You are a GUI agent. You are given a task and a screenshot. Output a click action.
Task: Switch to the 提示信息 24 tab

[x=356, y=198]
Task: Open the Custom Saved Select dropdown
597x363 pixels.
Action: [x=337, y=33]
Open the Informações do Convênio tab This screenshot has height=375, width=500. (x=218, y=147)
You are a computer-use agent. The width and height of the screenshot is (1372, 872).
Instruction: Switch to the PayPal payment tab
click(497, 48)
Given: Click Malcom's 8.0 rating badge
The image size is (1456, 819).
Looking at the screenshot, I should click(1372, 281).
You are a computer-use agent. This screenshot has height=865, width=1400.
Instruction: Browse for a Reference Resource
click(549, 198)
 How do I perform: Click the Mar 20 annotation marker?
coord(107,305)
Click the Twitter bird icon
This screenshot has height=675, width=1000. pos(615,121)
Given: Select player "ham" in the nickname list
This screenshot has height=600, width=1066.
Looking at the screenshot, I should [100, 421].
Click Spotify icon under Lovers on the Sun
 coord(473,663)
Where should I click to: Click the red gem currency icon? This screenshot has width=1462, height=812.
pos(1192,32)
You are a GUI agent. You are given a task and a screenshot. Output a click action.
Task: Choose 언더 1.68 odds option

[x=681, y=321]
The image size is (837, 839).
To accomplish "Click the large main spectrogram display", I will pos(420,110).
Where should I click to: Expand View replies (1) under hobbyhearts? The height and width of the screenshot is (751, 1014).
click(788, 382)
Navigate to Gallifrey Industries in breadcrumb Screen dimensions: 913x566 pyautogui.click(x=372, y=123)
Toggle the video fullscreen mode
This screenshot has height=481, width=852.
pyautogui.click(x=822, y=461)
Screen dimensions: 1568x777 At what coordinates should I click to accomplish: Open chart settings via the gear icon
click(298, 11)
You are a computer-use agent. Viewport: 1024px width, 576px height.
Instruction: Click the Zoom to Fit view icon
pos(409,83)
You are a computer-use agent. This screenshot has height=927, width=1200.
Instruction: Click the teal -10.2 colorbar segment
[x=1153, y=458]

INSTRUCTIONS FOR THE TASK:
Nothing but the lines from the one holding "Screen dimensions: 1568x777" to the end of the entries should be returned, each exactly as it stands.

TASK RESULT:
Screen dimensions: 1568x777 At what coordinates should I click to accomplish: Open chart settings via the gear icon
click(298, 11)
You are a computer-use agent. Viewport: 1024px width, 576px height.
Instruction: Click the Zoom to Fit view icon
pos(409,83)
You are a computer-use agent. This screenshot has height=927, width=1200.
Instruction: Click the teal -10.2 colorbar segment
[x=1153, y=458]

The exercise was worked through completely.